The area known in Roman times as Lorium, was the first coach house of the Via Aurelia, located at the XII mile of the consular road. The settlement developed around the service and horse changing facilities, characterized by scattered residential areas, villas and farms. In the period of the Antonines (2nd century AD), one of the villas of the emperor Antoninus Pius stood here.
In addition to the remains of the Roman villa behind the Church of the Holy Spirit and those of the Villa delle Colonnacce, the archaeological complex of Villa Olivella is also coming to light.
In the eighth century AD, a property of the church of Rome replaced the town and, in the nineteenth century, the church of the Holy Spirit.
The only monumental building currently open to visitors, upon request to the Archaeological Superintendence, is the hypogeum mausoleum found just below the church of the Holy Spirit.
The sepulcher, of which only the lower floor is preserved, is in excellent condition: with a circular plan, it has a central round pillar and five large niches, with arcosoli (niches surmounted by an arch) for the depositions; the ambulatory (corridor) is covered by a barrel vault.

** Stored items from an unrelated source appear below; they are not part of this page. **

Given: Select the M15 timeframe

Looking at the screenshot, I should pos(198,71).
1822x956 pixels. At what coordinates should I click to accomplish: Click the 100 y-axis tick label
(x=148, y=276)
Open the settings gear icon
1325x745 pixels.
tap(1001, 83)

The tomb, datable between the end of the third and the beginning of the fourth century. AD, it was built in brick with materials that were mostly reused, as was the custom at that time.
Similar tombs are known in the Roman suburbs, such as the Mausuleo of Romulus on the Appia, Tor Pignattara and Tor de Schiavi, in the Gordiani complex. Thanks to their common features, it is possible to hypothesize the presence of a covered upper floor in the Mausoleum.
The area also includes the Naturalistic Oasis of Castel di Guido, inaugurated in 1999 and managed by the Lipu centre.